■ WHAT IS NEEDED
Take each line of the records below that contains the string "computer" and copy it.

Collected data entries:
---

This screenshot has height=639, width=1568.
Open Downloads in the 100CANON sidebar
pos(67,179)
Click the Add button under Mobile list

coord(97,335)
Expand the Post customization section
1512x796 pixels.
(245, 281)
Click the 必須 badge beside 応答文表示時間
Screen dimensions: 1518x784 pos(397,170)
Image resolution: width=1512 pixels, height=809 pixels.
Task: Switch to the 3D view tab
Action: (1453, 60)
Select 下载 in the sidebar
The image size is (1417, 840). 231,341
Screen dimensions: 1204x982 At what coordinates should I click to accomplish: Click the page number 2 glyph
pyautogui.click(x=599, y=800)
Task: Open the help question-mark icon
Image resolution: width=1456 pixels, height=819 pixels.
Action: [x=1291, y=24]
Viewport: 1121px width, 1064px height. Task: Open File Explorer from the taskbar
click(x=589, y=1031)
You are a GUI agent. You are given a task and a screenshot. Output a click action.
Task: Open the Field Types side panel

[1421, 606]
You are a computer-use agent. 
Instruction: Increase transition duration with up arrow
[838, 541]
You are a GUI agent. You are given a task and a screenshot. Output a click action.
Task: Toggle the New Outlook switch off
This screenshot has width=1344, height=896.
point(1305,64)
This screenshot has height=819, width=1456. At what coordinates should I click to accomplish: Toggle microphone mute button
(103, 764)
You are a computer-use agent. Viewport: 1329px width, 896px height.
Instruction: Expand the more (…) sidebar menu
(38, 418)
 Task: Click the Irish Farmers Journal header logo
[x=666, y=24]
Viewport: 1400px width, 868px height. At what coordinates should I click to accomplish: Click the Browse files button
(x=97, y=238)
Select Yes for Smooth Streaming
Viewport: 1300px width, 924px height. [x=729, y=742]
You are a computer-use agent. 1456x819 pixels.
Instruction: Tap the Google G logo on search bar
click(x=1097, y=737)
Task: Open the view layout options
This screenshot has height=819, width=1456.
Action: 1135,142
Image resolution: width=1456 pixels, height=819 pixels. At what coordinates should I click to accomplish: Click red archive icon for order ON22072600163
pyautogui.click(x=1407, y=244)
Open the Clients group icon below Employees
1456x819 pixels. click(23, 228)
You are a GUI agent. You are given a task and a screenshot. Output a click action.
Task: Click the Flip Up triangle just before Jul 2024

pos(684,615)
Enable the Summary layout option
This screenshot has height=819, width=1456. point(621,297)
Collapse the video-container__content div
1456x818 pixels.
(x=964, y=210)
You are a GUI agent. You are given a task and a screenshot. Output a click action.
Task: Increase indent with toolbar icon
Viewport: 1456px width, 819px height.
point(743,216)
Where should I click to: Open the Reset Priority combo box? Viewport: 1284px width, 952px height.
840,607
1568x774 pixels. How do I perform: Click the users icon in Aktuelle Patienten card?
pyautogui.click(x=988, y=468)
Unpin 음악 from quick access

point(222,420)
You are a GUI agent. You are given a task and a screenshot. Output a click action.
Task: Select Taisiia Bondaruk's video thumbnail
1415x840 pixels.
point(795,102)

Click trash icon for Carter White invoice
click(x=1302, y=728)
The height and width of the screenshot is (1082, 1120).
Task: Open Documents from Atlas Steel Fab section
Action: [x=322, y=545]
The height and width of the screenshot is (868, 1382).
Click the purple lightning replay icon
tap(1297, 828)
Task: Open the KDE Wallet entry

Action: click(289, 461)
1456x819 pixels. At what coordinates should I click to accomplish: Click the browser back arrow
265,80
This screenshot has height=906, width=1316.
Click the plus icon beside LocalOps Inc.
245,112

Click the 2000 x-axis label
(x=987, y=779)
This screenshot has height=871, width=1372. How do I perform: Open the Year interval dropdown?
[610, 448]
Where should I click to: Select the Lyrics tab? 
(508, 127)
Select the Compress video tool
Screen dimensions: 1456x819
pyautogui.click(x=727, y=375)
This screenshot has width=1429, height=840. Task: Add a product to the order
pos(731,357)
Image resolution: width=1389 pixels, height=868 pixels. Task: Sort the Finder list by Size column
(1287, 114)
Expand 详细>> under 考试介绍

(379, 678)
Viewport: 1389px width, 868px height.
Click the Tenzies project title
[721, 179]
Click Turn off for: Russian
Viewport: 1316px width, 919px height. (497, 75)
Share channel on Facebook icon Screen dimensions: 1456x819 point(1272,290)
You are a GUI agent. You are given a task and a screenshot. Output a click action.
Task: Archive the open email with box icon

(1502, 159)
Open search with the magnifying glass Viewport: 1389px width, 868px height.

---

■ RESPONSE AREA
You are a computer-use agent. 
You are a computer-use agent. Viewport: 1329px width, 896px height.
You are a computer-use agent. 1456x819 pixels.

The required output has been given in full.